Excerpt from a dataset
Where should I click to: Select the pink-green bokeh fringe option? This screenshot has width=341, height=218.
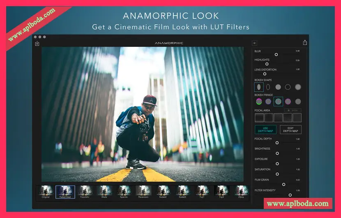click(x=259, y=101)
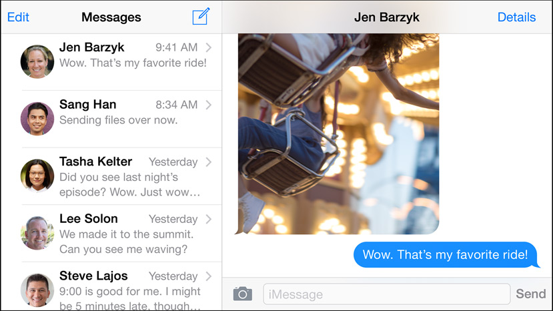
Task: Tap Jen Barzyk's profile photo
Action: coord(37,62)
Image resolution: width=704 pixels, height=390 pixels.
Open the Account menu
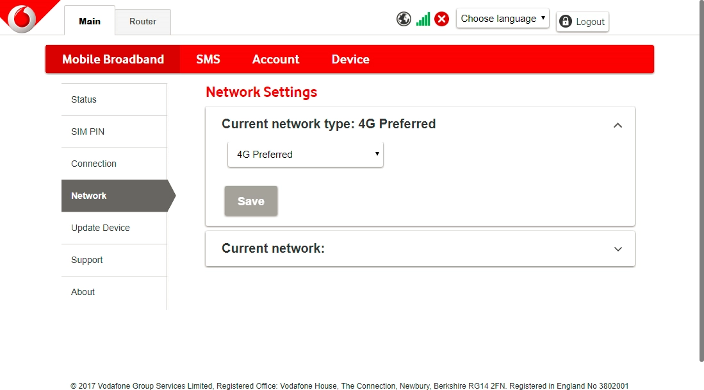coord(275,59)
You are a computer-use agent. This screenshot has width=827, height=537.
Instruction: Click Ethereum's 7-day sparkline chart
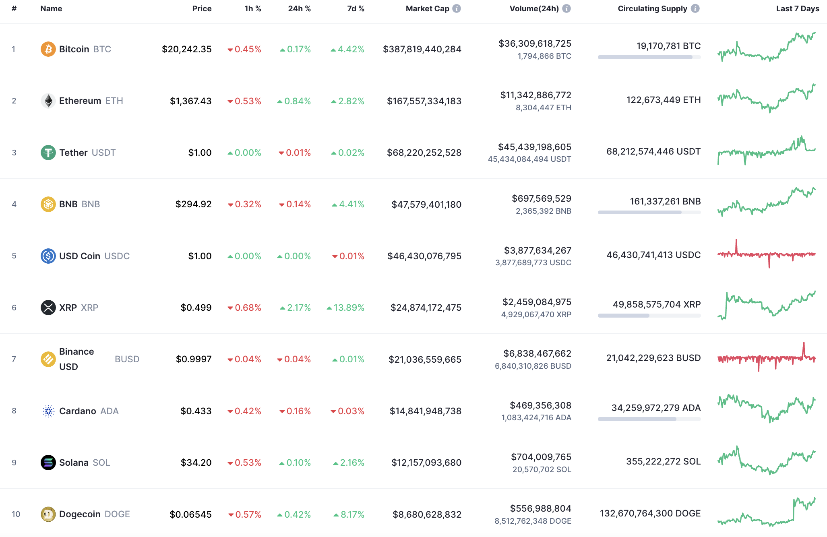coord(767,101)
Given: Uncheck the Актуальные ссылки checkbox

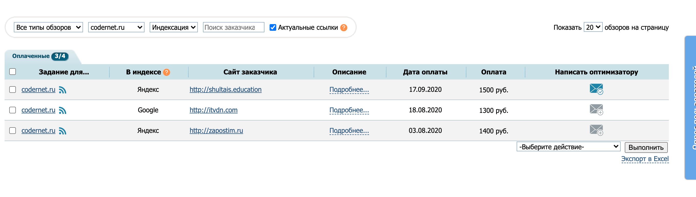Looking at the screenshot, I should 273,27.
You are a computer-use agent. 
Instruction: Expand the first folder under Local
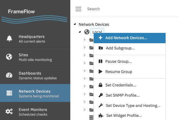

● **What is needed**: Repeat every line of the records above word for word, leaving out the pictures.

● **Correct output**:
Where should I click to: Select the pink-green bokeh fringe option? This screenshot has width=341, height=218.
click(x=259, y=101)
Task: Tap Jen Barzyk's profile photo
Action: coord(37,62)
Image resolution: width=704 pixels, height=390 pixels.
Open the Account menu
coord(275,59)
You are a computer-use agent. This screenshot has width=827, height=537.
Instruction: Click Ethereum's 7-day sparkline chart
coord(767,101)
Given: Uncheck the Актуальные ссылки checkbox

Looking at the screenshot, I should 273,27.
You are a computer-use agent. 
Instruction: Expand the first folder under Local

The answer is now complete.